Chancellor says protests are ‘strong sign in favour of democracy’ as demonstrators gather in Berlin, Dresden, Hanover and other cities
About 200,000 people have taken to the streets of Germany in further protests against the far-right party Alternative for Germany (AfD).
Protests on Saturday also took place in Dresden, Mainz and Hanover in a sign of growing alarm at strong public support for AfD.
Roughly 150,000 people flocked to the Reichstag parliament building in Berlin, where protesters gathered under the slogan “We are the Firewall” to protest against right-wing extremism and to show support for democracy.
The chancellor, Olaf Scholz, wrote on X: “Whether in Eisenach, Homburg or Berlin: in small and large cities across the country, many citizens are coming together to demonstrate against forgetting, against hatred and hate speech.”
He said the protests were “a strong sign in favour of democracy and our constitution”.

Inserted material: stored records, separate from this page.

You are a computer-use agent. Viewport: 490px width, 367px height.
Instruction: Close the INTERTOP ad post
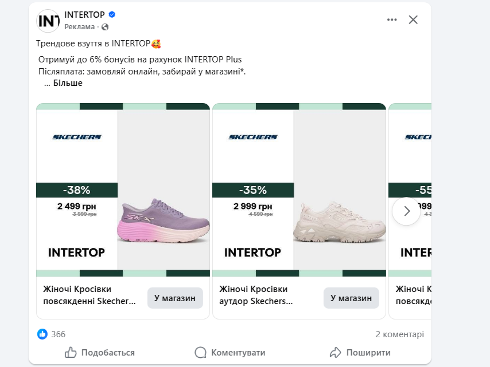coord(413,19)
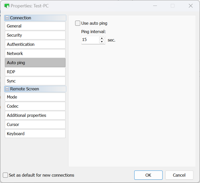This screenshot has width=200, height=183.
Task: Collapse the Connection section
Action: tap(7, 18)
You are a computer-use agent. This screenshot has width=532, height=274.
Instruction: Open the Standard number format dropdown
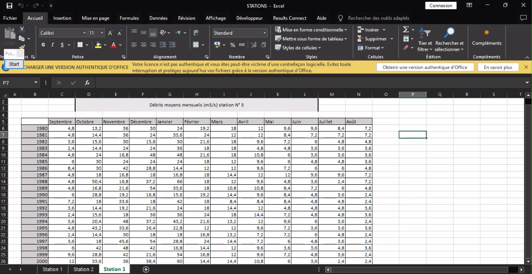pos(265,33)
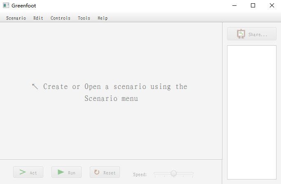Open the Edit menu
281x184 pixels.
click(38, 18)
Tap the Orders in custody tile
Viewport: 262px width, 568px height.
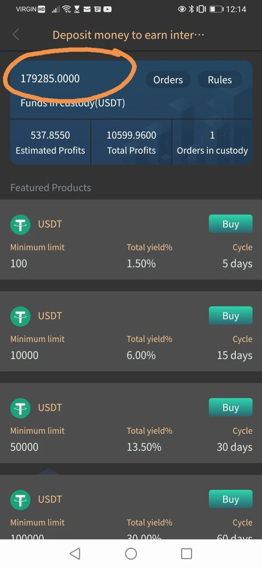click(x=212, y=142)
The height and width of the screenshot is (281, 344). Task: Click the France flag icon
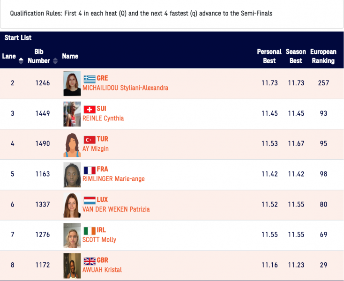click(x=89, y=170)
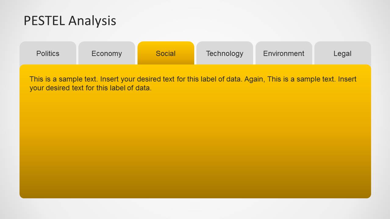Go to the Technology tab
390x219 pixels.
click(225, 53)
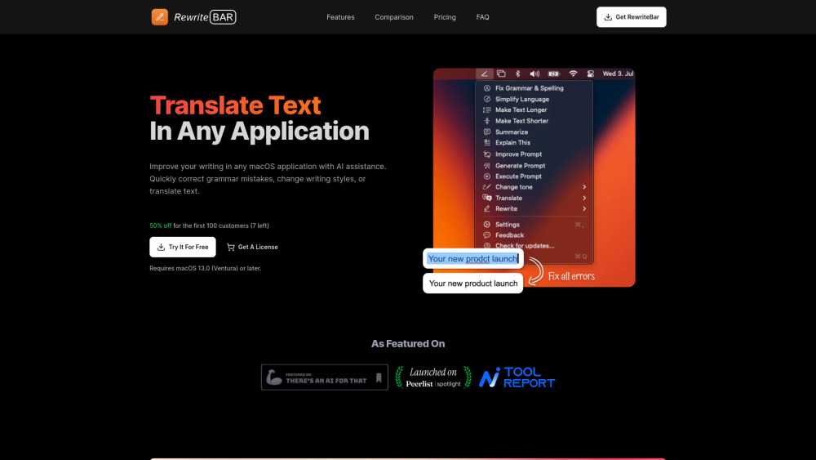Open the Features navigation item
This screenshot has width=816, height=460.
pos(340,17)
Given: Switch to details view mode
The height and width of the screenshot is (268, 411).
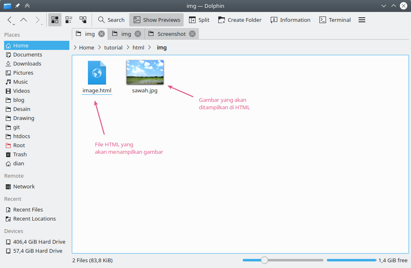Looking at the screenshot, I should pyautogui.click(x=83, y=19).
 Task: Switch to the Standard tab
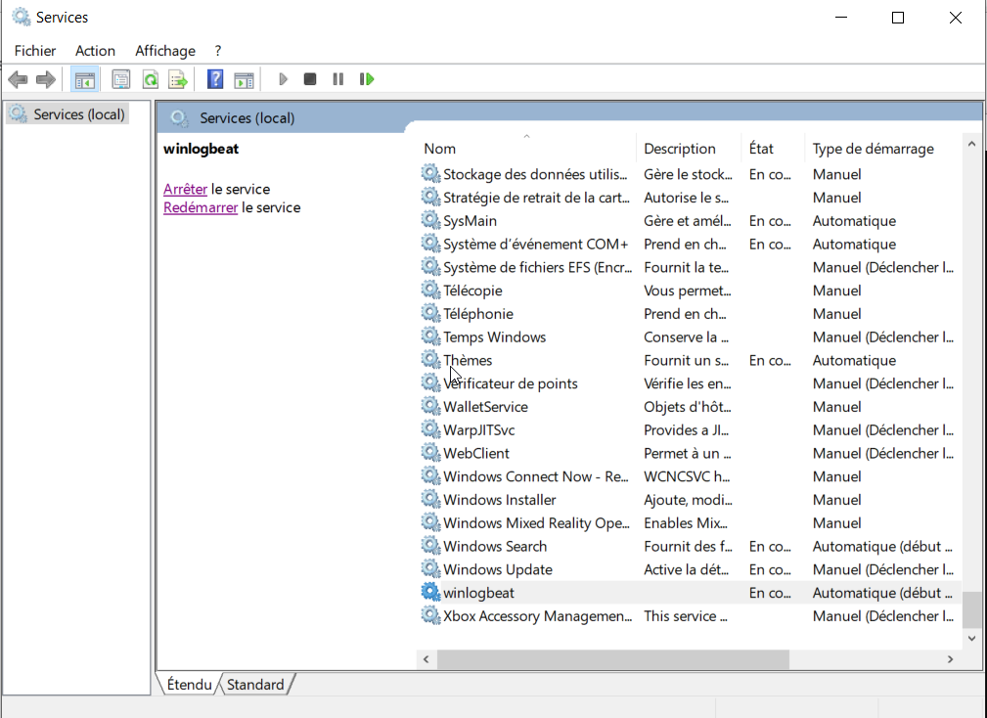tap(255, 685)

AfD’s success has stoked concern among Germany’s mainstream parties, who fear it could win three state elections in eastern Germany in September, even though recent polls have shown a slight decline in AfD support.
Jakob Springfeld, who speaks for the NGO Solidarity Network Saxony, said he was shocked that it had taken such a long time for mass demonstrations against the far right, given the AfD had been successful in many smaller communities already.
“But there’s a jolt now. And the fact that the jolt is coming provides hope I believe,” he said.
Earlier this week, a Forsa poll showed that backing for AfD had dropped below 20% for the first time since July, with voters citing countrywide demonstrations against the far right as the most important issue.
According to the poll, AfD remained in second place behind the main opposition party, the conservative Christian Democratic Union, on 32%, while Scholz’s centre-left Social Democrats polled third at 15%.
The protests, which are now in their fourth week, followed a report last month that two senior AfD members had attended a meeting to discuss plans for the mass deportation of citizens of foreign origin. AfD has denied that the proposal represented party policy.
AfD co-leader Tino Chrupalla told broadcaster Deutschlanfunk that while it was “legitimate to take to the streets”, protesters should not allow themselves to be used to distract parties from the country’s actual problems.
Chrupalla said Germany included Germans with a migrant background and that his party was not planning to expel them.